= The Story of Light Entertainment =

The Story of Light Entertainment is a British documentary series shown on the BBC in 2006. The series comprises eight episodes and is narrated by Stephen Fry.

== Episode 1: Double Acts ==

- Air date – 22 July

- Double acts covered include Abbott and Costello, Newman and Baddiel, The Two Ronnies, Morecambe and Wise, Hale and Pace, Little and Large, Mike and Bernie Winters, Peter Cook and Dudley Moore, French and Saunders, Adrian Edmondson and Rik Mayall, Fry and Laurie, Reeves and Mortimer, Smith and Jones, Little Britain, Ant and Dec.

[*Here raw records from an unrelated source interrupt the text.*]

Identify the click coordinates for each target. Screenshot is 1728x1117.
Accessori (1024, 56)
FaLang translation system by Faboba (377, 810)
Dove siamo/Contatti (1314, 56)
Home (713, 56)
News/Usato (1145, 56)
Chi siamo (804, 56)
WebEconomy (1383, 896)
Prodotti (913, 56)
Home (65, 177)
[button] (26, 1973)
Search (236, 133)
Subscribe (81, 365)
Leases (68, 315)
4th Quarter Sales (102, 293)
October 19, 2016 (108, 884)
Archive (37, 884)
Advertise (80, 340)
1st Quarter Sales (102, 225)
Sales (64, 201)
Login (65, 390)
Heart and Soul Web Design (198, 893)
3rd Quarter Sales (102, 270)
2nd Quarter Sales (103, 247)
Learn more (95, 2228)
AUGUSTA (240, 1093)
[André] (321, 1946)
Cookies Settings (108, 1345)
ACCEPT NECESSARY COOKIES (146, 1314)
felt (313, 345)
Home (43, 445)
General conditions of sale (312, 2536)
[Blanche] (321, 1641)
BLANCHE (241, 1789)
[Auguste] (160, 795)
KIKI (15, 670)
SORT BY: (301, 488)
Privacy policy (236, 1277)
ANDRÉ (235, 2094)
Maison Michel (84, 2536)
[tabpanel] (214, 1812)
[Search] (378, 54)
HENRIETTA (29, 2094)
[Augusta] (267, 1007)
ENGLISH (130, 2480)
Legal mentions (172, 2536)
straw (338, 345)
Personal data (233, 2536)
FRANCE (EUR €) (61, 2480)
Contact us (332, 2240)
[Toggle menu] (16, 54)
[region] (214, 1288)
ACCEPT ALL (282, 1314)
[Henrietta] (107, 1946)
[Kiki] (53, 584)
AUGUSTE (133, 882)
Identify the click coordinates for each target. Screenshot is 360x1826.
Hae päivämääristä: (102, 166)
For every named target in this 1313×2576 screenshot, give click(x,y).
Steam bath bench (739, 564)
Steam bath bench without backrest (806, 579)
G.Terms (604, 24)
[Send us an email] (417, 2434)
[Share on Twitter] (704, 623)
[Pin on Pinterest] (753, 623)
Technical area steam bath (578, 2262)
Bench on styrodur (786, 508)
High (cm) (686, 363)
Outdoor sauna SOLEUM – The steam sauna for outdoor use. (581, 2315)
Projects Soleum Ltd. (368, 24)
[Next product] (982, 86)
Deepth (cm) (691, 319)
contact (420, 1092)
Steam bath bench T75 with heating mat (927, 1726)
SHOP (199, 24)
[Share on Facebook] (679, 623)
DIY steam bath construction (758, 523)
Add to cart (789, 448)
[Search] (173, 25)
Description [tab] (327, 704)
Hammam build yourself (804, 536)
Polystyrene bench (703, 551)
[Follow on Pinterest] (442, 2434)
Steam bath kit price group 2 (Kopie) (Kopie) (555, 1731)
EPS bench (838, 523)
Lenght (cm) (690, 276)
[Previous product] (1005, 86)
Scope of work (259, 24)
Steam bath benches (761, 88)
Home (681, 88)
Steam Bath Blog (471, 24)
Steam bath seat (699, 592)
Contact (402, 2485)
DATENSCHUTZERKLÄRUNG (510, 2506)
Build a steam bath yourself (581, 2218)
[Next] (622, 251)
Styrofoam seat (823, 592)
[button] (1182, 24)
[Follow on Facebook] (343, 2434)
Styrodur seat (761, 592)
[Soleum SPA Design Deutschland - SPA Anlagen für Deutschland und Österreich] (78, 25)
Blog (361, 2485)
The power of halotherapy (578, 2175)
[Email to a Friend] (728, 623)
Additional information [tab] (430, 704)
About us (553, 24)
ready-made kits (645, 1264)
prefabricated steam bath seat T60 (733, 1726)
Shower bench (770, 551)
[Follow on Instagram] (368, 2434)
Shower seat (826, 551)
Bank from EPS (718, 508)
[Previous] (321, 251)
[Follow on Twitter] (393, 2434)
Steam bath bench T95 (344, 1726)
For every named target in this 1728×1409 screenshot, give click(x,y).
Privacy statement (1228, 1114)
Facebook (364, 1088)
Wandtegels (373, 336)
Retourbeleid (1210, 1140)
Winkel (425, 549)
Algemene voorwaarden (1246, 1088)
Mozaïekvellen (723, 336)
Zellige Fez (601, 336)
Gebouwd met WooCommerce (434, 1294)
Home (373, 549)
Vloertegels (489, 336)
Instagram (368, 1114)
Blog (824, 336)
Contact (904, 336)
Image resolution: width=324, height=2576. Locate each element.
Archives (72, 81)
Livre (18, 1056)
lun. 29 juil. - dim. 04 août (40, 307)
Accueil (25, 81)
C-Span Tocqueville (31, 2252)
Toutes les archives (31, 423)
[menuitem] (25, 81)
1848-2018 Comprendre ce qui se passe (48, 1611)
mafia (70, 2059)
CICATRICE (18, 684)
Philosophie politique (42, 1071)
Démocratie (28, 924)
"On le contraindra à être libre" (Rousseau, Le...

== Episode 2: All-Round Entertainers ==
- Air date – 29 July

== Episode 3: Radio Stars ==
- Air date – 5 August

== Episode 4: The Comics ==
- Air date – 12 August

== Episode 5: Pop and Easy Listening ==
- Air date – 19 August
- Guests included Terry Wogan, Cliff Richard, and Jimmy Savile.

== Episode 6: Impressionists ==
- Air date – 26 August
- Covers Mike Yarwood, Doubletake, Spitting Image, and That Was the Week That Was.

== Episode 7: Chat Shows ==
- Air date – 2 September
- Guests included David Frost, Sally Jessy Raphael, Clive James, Graham Norton and Joan Rivers.